From the point of view of most people, the software license is the most important aspect of releasing open source software, but in my opinion, licensing falls somewhere under user experience, workflows, and integration into existing data center technologies. Nowhere is this difference, in what is "known" (licensing) and what is the actual reality (user workflows), more clear than in the fearful eyes of the development team tasked with transforming their proprietary product into an open source project. In fact, the development methodology chosen by the engineers has a direct impact on what type of software is produced. If an open source development model is chosen from the beginning, one can be reasonably sure that the end product will be relatively portable and will plug into the most commonly used environments. If a proprietary model is chosen, it’s very easy for the developers to make cheap shortcuts that result in short-term gain and long-term pain—and that’s precisely what often happens.

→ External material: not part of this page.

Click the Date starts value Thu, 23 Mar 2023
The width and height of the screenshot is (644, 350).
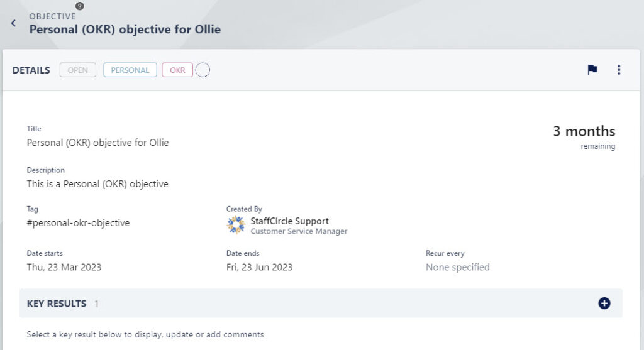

To the extent that people think of these things, the common perception is that this change involves a simple search and replace, maybe the removal of 3rd party software, uploading to a public repository, and presto! Fork me on GitHub! But, nothing could be further from the truth. What most people miss about software is that it's much more about process, control, and administration than software licenses. As I argued in It Was Never About Innovation, the key to the success of open source software is not the desire for innovation but rather the fact that all players in open source ecosystems are on a level playing field. Customers, outside developers, freeloaders—they all have a seat at the table and can exert influence on a project by virtue of their leveraging of community equity, which they have built up over time by contributing in various ways. This is in stark contrast to proprietary development models where developers can essentially do whatever they want as long as they create an end product that meets the expectations of the Product Requirements Document (PRD) supplied by product management.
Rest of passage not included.